After years of research and development, KV2 Audio is pleased to announce a new standard in live sound reinforcement.

Super Live Audio or as we refer to it ‘SLA’ has been developed through KV2’s efforts to achieve the highest possible dynamic range and the lowest possible losses, caused through distortion or the altering of signal as it passes through the audio chain. Further to this, rather than develop technologies that try to compensate or fix problems in a system’s design, KV2 focuses on building systems that are inherently superior from the start.

Our SLA standard reproduces high sound pressure levels in large spaces whilst delivering true dynamic range and source representation. There are a number of factors that KV2 have identified that make up SLA and the resulting benefits it provides to the listener. These factors include electronic integrity (settling time), digital sampling rates, pulse response, dynamic range and acoustic system design.

Three Key Elements of Sound

To understand how the principles of SLA provide superior audio performance, we first need to look at the three main parameters that make up sound – frequency, level and time. While this may be common knowledge to most, we are often surprised how people focus on certain specifications like frequency response or sound pressure level, without truly understanding their relevance in respect to a system’s overall performance. All three sound elements need to be properly replicated to achieve the optimum in sound reproduction and reinforcement.

By looking at the limitations of human hearing, we have a specification that if met by the systems performance will provide natural, uncolored sound to the audience. As shown in Figure A below, normal human hearing is from 0 to 120 dB+ of signal level and 20Hz to 20kHz in frequency range. What is often neglected is the importance of resolution in time.

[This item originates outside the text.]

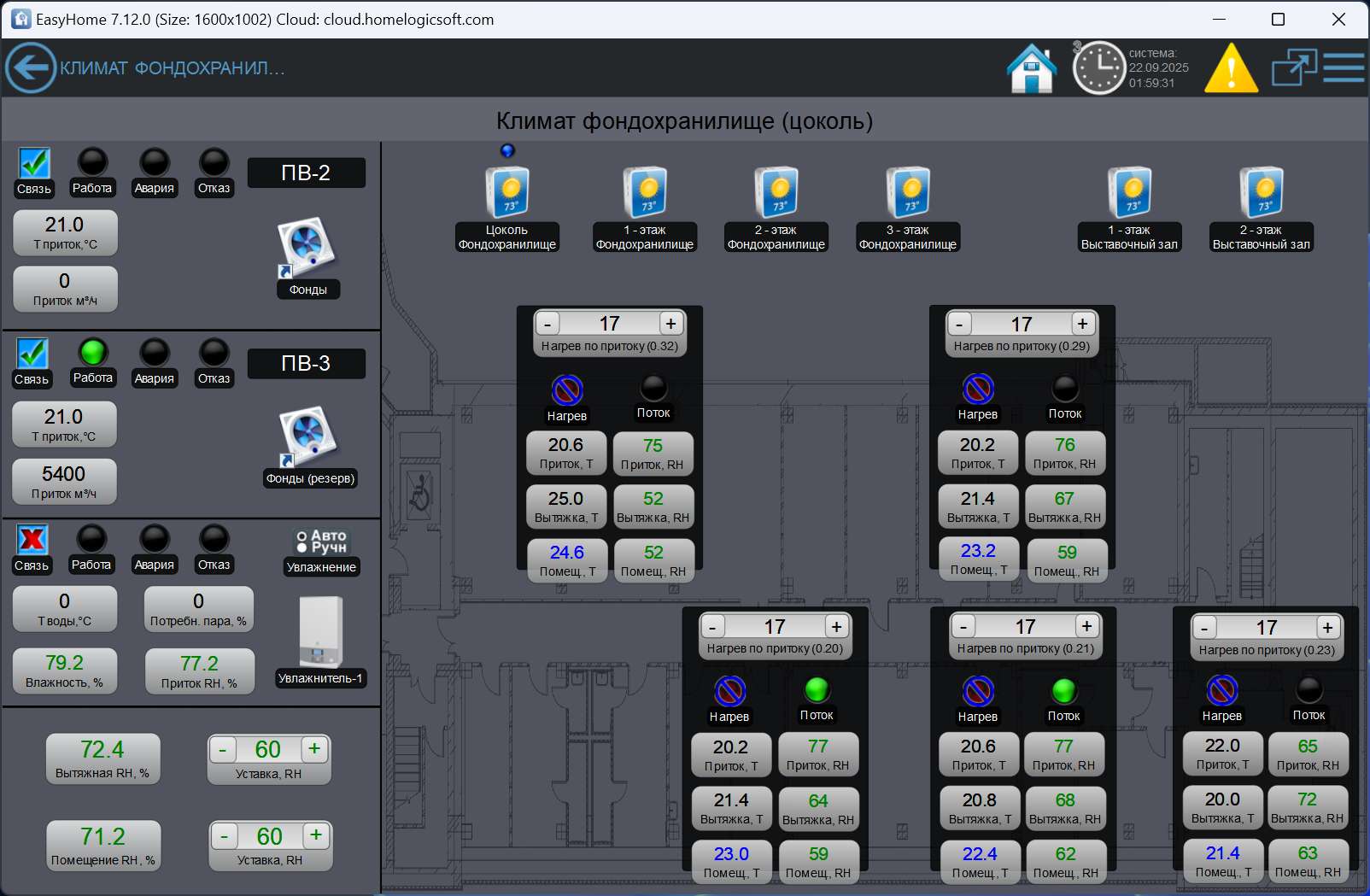Toggle the Авто/Руч Увлажнение mode switch
Image resolution: width=1370 pixels, height=896 pixels.
click(x=320, y=542)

Human hearing is able to recognise time definition, (the difference in incoming sounds), down to 10 microseconds and latest research has found that it may be as low as 5 microseconds. Much of a sound’s spatial and directional information is directly related to the time component of the signal. For these reasons, extremely fast circuitry and high sampling rates are required to ensure total reproduction of the soundwaves arriving at micro second intervals to the microphone.

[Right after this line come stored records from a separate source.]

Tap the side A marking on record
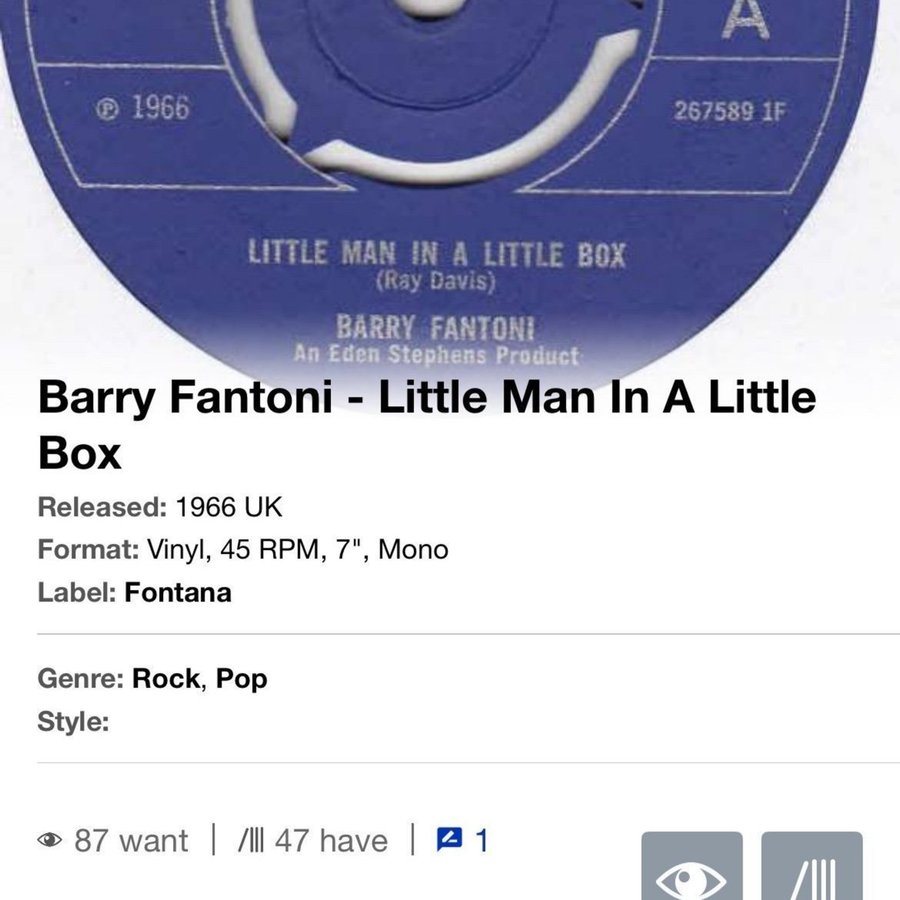The image size is (900, 900). click(x=745, y=21)
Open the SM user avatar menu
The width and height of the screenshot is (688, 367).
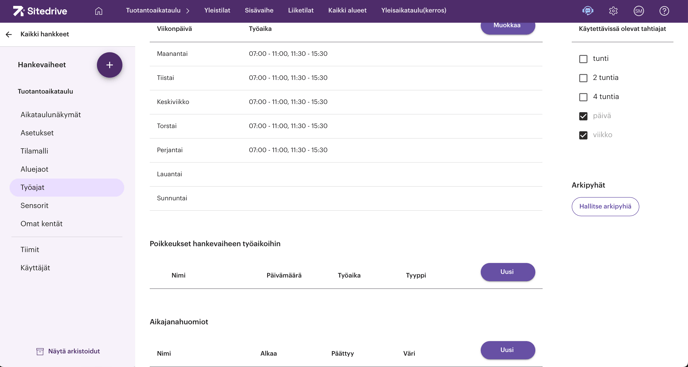point(638,11)
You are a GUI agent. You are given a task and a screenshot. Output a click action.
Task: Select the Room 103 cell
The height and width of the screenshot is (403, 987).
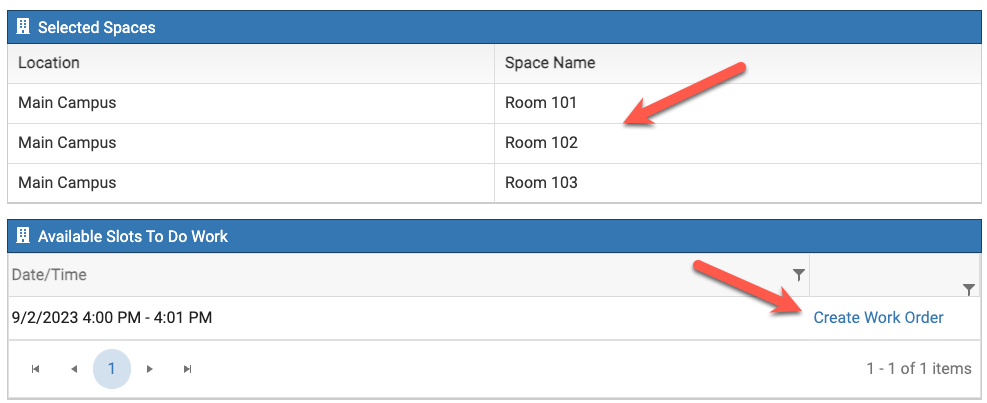click(541, 182)
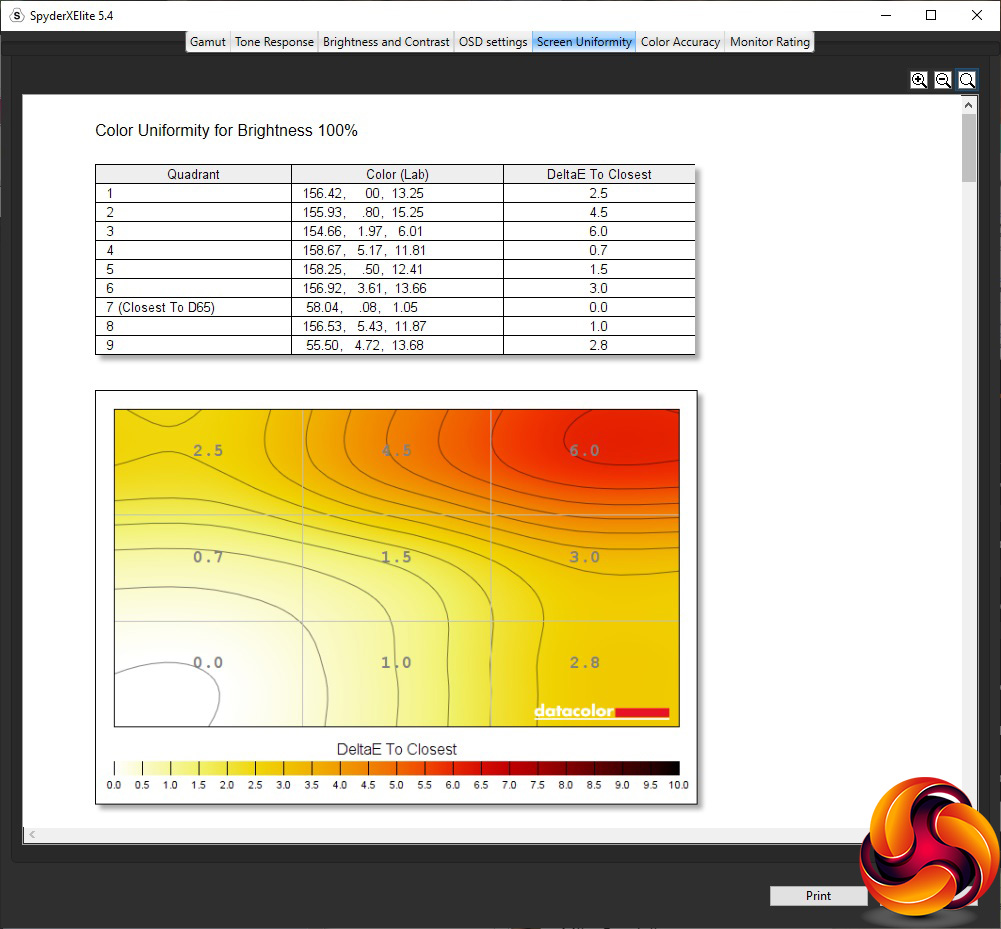Click the DeltaE color scale bar
Screen dimensions: 1001x929
[396, 768]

Most discussions relating to sound system design revolve around level and frequency response but fail to consider one of the most important factors – time; the speed at which the electronics and digital converters can process audio signals without loss or distortion.

Definition and Distance

Fundamentally, the effect of a poor quality system comprising of inferior electronics, transducers and acoustic design is a lack of definition and detail, but equally important in a live audio situation is the distance in which a system can project clear defined audio. To maintain high-quality sound, especially at a long distance, it is vitally important that each part of the audio chain is of the utmost integrity. The quality of each component in the signal path will determine the amount of information loss. The system must be capable of transferring an unchanged sound, including the ambience of a performance over distance at the required level to provide the greatest possible experience for the listener. As the area of coverage increases, the demand grows for system resolution and dynamic range. These factors will be determined by the quality and speed of the attached electronics, digital sampling rates, transducers and acoustic design, all of which are key elements of SLA.

Dynamic range is a system’s ability to reproduce the softest signals to the very loudest. In this context, the different signals captured from multiple sources on stage may vary from the threshold of hearing to over 120dB and they should all be replicated accurately by the system relative to the engineers mix of those sources. It is therefore a requirement that when the system is operating at high SPL it has the ability to clearly transmit the low level intricate detail of the performance. For example, we should be able to hear the breath noise of a flute player through the volume of a drum kit.

Dynamic Range is not a pre-requisite of a system’s SPL capability, high SPL does not directly equate to high dynamic range. In fact many systems are delivering high amounts of non-harmonic distortion when operating at high levels. While this may exhibit the system has high SPL capability, this distortion becomes apparent in the high frequency range significantly masking the weaker parts of the signal. This masking has the effect of erasing a large proportion of the detailed information thus causing a significant reduction in clarity. The artificially changed signal makes it impossible to transmit the ambience or real atmosphere of the original sound to the listener, particularly over distance.

Effect of distance on the quality of sound transmission with different quality sound devices

Harmonic Distortion and Non Harmonic Distortion Audibility

Non-linearity of the acoustic system presents Harmonic Distortion, which is related to the original signal. Multiples of the fundamental Harmonic signal within the spectrum is presented, consisting of even and odd Harmonic distortion components.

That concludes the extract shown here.